WHAT TO PRODUCE:
In the records that follow, the lines from the one containing "has width=1088, height=877." to the one containing "You are a computer-use agent. Screen", inclusive, are to be given again exactly.
══ RECORDS PROVIDED ══
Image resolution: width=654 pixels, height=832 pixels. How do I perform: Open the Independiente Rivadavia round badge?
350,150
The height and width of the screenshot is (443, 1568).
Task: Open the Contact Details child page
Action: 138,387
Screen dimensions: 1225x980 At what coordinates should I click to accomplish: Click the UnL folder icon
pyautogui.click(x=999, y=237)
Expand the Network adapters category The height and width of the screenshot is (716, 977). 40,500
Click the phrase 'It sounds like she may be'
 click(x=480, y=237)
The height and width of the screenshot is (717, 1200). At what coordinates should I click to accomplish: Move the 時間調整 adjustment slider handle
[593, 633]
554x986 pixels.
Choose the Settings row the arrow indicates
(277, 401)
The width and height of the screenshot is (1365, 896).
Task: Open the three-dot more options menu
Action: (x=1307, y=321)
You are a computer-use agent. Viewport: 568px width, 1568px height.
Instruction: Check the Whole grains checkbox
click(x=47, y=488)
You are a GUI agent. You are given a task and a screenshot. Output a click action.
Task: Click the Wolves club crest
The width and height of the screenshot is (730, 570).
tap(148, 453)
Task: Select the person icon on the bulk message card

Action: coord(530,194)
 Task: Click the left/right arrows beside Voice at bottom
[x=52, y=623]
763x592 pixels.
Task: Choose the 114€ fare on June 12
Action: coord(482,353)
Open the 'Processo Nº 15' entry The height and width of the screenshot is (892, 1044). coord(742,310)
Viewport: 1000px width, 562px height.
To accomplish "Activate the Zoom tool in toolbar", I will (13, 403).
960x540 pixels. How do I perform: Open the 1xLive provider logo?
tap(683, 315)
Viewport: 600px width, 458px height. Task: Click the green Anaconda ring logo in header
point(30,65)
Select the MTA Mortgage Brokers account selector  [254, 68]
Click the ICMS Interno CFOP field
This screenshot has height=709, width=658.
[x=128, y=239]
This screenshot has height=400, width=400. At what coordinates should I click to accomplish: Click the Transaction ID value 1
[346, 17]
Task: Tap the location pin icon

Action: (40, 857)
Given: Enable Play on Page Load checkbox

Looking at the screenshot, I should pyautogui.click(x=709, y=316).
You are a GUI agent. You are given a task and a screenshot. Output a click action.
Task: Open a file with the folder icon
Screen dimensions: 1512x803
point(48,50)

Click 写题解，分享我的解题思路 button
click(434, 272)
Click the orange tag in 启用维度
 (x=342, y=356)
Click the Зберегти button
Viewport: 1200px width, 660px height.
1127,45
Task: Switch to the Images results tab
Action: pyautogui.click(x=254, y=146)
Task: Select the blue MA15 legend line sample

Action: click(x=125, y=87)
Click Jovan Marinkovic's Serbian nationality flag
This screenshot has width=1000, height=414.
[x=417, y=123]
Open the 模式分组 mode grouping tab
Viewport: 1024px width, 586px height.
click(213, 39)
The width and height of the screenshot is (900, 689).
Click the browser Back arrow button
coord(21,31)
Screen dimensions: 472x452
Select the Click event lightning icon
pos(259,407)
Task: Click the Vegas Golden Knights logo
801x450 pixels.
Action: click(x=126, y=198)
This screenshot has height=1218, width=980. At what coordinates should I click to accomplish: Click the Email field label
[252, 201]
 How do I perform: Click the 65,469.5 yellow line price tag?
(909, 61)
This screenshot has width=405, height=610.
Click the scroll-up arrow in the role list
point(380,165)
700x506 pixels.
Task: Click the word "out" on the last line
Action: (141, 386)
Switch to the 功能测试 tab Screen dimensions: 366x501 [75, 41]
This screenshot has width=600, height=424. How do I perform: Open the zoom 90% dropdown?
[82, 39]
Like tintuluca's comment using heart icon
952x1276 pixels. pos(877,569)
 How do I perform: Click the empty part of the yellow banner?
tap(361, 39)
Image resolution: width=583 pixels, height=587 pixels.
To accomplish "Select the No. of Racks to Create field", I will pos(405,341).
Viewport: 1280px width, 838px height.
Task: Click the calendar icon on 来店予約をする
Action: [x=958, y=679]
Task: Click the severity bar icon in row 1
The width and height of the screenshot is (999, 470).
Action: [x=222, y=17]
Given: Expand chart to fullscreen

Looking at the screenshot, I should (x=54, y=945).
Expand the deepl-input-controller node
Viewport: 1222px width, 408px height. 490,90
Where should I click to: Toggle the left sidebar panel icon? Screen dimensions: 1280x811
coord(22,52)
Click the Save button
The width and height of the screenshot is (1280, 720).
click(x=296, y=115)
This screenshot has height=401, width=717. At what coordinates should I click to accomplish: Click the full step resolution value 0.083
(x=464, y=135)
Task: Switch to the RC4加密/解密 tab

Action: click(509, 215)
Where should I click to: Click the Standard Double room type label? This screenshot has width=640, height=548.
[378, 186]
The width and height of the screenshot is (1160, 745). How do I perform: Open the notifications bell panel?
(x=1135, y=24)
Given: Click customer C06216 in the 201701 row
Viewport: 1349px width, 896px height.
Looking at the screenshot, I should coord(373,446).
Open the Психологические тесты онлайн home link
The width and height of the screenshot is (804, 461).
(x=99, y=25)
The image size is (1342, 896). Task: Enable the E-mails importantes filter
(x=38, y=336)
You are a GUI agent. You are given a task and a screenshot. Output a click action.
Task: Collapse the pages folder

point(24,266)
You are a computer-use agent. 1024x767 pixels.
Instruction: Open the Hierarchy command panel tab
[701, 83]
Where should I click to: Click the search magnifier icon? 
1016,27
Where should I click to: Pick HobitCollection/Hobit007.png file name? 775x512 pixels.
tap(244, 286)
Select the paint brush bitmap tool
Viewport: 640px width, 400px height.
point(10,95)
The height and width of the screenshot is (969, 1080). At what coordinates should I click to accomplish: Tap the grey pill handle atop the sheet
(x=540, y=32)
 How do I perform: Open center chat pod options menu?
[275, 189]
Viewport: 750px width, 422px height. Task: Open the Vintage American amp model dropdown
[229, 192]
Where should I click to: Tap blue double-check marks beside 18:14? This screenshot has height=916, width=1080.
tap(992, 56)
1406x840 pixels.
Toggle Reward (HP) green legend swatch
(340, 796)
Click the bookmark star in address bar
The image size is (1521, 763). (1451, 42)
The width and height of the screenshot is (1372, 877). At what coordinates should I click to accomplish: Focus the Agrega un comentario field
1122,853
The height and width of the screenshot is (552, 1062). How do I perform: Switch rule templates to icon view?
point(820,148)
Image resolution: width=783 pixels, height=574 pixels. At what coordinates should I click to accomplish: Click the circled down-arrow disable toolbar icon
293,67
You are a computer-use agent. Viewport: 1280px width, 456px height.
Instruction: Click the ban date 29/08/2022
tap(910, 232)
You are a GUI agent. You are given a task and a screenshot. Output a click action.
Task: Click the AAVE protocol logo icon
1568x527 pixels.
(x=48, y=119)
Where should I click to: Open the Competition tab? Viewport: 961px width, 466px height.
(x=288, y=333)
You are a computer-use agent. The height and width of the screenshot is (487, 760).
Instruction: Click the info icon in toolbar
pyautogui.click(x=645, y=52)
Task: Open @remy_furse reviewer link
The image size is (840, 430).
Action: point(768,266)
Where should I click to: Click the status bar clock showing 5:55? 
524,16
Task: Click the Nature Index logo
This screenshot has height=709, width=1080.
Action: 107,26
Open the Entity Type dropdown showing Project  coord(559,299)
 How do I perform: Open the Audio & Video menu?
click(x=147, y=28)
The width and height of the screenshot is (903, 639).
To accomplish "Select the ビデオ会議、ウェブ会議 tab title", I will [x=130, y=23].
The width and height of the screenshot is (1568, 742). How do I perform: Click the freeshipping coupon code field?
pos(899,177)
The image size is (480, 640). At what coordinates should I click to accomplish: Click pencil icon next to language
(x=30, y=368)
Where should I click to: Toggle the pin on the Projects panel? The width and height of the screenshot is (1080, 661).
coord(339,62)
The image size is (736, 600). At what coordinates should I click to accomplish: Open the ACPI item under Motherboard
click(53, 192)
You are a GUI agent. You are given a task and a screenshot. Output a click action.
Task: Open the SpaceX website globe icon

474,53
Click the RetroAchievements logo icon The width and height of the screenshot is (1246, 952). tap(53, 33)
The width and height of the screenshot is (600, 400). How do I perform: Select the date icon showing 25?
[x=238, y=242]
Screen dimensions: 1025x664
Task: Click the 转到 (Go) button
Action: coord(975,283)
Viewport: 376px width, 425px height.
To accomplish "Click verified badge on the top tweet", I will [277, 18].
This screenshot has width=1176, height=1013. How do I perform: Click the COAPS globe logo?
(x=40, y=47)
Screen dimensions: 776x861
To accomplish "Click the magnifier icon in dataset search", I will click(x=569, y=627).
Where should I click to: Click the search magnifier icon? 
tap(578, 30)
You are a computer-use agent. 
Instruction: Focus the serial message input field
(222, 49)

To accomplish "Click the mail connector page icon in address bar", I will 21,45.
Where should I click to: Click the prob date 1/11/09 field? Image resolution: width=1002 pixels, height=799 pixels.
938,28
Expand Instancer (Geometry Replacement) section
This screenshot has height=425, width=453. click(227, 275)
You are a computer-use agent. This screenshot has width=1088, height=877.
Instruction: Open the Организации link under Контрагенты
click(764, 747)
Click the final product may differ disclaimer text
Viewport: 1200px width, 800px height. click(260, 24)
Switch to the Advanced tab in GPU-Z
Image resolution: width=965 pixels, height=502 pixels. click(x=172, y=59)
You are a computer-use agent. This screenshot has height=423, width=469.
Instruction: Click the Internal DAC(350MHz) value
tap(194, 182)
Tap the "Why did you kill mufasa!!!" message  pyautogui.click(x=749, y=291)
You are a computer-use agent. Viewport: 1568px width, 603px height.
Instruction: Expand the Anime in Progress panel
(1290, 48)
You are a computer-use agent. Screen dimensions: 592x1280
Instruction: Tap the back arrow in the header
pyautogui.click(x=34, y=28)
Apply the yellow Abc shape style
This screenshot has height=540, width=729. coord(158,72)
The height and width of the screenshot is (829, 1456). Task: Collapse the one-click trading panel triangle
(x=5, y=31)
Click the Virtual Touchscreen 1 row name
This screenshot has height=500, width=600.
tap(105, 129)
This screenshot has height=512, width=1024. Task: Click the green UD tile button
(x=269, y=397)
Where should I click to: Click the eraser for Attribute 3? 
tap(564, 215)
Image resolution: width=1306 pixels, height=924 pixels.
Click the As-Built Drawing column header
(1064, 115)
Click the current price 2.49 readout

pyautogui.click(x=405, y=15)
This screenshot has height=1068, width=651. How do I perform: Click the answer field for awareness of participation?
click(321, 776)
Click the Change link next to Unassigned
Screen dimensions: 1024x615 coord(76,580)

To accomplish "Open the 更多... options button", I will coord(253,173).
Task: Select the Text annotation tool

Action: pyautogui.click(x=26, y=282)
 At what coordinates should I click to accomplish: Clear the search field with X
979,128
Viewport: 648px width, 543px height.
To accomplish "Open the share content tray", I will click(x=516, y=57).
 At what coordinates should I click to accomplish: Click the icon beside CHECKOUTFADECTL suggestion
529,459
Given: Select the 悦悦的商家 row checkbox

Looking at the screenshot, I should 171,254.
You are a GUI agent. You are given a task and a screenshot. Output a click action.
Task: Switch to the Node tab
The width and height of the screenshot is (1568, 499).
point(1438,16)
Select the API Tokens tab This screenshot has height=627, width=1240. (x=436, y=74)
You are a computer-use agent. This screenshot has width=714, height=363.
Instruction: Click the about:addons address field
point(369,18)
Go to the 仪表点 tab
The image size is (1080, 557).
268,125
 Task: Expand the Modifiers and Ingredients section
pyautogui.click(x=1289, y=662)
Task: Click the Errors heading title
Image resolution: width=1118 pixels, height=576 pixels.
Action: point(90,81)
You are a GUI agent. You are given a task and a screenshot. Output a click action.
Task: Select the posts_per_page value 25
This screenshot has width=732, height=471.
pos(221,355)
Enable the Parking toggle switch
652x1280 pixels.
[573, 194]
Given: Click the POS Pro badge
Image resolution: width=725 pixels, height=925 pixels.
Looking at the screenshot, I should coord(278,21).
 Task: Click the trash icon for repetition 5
═══
TASK SOLUTION:
You are a computer-use agent. This screenshot has width=1088, height=877.
Instruction: Open the Организации link under Контрагенты
click(764, 747)
Click the final product may differ disclaimer text
Viewport: 1200px width, 800px height. click(260, 24)
Switch to the Advanced tab in GPU-Z
Image resolution: width=965 pixels, height=502 pixels. click(x=172, y=59)
You are a computer-use agent. This screenshot has height=423, width=469.
Instruction: Click the Internal DAC(350MHz) value
tap(194, 182)
Tap the "Why did you kill mufasa!!!" message  pyautogui.click(x=749, y=291)
You are a computer-use agent. Viewport: 1568px width, 603px height.
Instruction: Expand the Anime in Progress panel
(1290, 48)
You are a computer-use agent. Screen dimensions: 592x1280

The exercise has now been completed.